The appellants contend that the reversionary clause in Ordinance No. 627, Section XXV, is a matter of substantive law well within the constitutional zoning power of municipal corporations. They purport to find one instructive analogy in the concept of the "conditional permit variance" and another in the variance with conditions.9 Appellee rejects these arguments contending that conditional rezoning authorizes automatic repeal of the rezoning ordinance and reenactment of the status quo ante in disregard of procedure required by law.
In some cases it is said that a reversionary contract between a city and landowners involves an abuse of zoning power rendering the contract ultra vires, illegal, and void and all proceedings to enforce it are coram non judice. This conclusion rests on the theory that a contract controlling the exercise of municipal legislative power is against public policy. Contracts "have no place in a zoning plan" and agreements "between a municipal authority and a property owner" should not be a factor either "in the enactment or enforcement of zoning regulations",Houston Petroleum Co. v. Automotive Product C. Assn. (S. Ct., New Jersey, 1952),
Authorities which reach identical conclusions are not always uniform in their reasons for holding invalid a rezoning conditioned upon the property owner fulfilling an agreement between the municipality and him.14 A variety of explanations are conveniently catalogued in Cederberg v.
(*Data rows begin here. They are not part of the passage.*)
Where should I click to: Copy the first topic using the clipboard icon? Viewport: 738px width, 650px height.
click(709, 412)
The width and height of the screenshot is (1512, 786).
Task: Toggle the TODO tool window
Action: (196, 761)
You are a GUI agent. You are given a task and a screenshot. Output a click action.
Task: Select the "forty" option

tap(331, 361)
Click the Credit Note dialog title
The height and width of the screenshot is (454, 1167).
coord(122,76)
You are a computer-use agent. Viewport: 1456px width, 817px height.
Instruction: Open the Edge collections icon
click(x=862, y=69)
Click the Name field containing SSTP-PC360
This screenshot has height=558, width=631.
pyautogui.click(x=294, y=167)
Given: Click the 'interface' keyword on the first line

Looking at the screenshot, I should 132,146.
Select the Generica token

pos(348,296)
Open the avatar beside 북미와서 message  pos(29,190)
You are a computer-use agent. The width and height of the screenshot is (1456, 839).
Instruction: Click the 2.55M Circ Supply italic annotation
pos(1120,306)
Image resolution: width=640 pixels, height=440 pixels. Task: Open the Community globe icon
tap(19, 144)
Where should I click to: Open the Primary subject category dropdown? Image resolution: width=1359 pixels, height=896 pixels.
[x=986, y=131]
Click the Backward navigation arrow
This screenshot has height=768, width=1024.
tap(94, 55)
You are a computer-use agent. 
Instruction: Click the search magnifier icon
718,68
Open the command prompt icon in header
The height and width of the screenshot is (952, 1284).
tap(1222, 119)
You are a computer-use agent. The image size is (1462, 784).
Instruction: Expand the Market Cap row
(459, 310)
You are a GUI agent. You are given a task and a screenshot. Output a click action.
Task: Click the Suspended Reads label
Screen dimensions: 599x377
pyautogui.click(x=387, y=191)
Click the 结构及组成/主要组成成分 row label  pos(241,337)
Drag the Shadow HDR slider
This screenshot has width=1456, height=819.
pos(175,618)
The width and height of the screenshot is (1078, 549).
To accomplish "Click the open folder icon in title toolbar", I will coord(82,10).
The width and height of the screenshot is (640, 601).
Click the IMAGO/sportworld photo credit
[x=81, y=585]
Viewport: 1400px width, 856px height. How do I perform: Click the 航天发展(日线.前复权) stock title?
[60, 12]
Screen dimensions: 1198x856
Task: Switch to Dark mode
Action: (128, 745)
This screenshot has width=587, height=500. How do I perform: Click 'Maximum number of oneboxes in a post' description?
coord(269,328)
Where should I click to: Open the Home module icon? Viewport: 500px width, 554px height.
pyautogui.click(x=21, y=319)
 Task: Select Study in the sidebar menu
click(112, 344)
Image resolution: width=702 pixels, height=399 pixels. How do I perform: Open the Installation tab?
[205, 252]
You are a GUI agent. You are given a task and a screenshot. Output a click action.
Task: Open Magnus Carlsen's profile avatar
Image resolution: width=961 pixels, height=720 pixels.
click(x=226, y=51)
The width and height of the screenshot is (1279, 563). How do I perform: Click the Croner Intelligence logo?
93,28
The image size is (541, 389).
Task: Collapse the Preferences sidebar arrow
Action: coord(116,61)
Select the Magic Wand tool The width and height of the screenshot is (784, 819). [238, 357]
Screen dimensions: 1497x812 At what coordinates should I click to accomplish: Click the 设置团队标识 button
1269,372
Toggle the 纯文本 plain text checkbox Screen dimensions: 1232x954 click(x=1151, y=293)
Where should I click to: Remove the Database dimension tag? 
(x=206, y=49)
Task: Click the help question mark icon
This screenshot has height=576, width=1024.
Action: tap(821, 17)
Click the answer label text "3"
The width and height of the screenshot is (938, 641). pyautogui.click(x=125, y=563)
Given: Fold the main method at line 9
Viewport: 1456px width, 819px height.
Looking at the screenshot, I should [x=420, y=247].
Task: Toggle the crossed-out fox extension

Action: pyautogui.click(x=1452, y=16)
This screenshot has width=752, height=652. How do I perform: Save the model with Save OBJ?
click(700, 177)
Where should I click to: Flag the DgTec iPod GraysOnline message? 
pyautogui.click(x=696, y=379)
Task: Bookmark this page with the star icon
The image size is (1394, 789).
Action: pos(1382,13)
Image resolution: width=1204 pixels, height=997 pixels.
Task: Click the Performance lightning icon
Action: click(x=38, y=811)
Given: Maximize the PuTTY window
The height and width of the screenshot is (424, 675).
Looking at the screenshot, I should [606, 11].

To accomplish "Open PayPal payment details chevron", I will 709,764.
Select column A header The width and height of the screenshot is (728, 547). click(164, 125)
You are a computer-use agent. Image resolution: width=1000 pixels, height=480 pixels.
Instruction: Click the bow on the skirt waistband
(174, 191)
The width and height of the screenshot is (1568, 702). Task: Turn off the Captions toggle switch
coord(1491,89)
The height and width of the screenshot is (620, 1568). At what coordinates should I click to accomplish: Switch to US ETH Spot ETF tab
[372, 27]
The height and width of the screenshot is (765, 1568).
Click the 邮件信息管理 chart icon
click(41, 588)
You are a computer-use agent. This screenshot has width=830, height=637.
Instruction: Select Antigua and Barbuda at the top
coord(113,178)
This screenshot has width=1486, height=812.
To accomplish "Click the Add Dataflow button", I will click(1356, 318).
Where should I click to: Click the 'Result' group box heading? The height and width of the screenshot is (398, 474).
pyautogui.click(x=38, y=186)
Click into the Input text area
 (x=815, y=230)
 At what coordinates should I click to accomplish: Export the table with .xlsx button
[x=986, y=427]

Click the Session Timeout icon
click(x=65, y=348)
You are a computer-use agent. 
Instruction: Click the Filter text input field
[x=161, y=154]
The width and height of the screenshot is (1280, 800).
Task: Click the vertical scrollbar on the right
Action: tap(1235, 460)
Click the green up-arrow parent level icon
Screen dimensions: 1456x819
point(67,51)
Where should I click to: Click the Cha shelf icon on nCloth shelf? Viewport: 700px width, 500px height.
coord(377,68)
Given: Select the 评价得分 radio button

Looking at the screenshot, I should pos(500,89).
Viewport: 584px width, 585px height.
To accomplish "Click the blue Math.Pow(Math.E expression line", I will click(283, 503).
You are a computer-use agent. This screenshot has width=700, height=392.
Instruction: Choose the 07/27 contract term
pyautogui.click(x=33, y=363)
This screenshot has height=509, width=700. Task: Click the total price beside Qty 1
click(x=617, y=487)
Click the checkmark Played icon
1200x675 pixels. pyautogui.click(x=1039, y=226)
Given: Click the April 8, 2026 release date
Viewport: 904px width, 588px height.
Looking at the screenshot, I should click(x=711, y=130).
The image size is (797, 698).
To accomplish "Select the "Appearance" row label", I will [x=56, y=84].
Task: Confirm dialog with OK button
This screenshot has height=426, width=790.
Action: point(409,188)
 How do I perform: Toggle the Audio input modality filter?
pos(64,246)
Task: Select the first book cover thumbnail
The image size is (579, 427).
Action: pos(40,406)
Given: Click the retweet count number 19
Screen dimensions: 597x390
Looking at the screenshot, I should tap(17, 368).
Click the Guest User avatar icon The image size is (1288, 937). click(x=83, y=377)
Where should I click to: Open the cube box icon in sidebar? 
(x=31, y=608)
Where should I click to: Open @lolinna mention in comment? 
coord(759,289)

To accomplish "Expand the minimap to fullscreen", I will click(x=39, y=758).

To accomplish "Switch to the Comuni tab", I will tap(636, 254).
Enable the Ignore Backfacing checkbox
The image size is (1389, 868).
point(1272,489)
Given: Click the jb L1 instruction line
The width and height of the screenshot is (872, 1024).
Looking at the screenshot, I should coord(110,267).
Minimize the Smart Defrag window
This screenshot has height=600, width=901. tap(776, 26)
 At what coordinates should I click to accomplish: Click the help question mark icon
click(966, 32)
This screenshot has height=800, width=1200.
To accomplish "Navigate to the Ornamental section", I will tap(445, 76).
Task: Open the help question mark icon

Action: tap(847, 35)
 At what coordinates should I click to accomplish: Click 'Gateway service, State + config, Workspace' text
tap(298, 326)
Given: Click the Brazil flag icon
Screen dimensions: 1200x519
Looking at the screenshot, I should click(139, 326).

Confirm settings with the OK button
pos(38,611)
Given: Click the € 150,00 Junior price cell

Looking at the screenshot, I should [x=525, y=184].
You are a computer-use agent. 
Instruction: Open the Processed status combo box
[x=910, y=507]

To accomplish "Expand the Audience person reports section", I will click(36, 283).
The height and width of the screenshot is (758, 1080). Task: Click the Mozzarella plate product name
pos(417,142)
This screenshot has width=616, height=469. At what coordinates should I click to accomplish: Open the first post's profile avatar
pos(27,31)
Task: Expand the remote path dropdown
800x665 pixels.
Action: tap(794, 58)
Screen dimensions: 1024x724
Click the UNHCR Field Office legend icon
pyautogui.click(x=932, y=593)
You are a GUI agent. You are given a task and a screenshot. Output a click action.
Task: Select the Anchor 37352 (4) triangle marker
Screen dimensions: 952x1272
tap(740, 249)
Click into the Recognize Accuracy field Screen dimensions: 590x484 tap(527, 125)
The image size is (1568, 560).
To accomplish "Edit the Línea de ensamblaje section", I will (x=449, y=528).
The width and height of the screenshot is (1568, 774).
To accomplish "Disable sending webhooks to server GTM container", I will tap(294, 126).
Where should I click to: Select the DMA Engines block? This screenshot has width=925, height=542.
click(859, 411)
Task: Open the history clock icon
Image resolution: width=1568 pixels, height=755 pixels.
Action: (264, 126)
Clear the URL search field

Cityof Rockford (Ill.App., 1972, rehearing denied 1973),
". . . While no single basis for the rule against such zoning practices emerges from the cases cited, among the courts' reasons are that by entering into agreement with the property owner, the zoning authority might use the zoning power to further private interests in violation of public policy; that such rezoning is a deviation from a basic zoning plan resulting in nonuniform application of the zoning law and inconsistencies within a zoning classification; that when the actual zoning requirements in force are determined by reference to evidence extrinsic to the zoning ordinances, the zoning law is rendered vague."
Granting that the legislative decision of a governing authority has a presumption of validity, the reasons listed are persuasive ones for overcoming the presumption and finding the restrictions and reversion which the appellants attempted to enforce in this case invalid. Accordingly, we affirm the judgment of the trial court.
The parties here have made no point of either the presence or absence of a specific reversionary agreement between Appellant Berea and the appellees. We do not assay the legal consequences, if any, of the absence of such a contract. We have assumed a reversionary agreement was effected here by operation of law. Our disposition embraces the broad proposition that reversionary agreements attempting to condition zoning by contract, however derived, are invalid.
Judgment affirmed.
CORRIGAN and MANOS, JJ., concur.
This case does not involve "unconditional" zoning accompanied by, but ostensibly not involving, a side contract with conditions for improvements to be made by the property owner.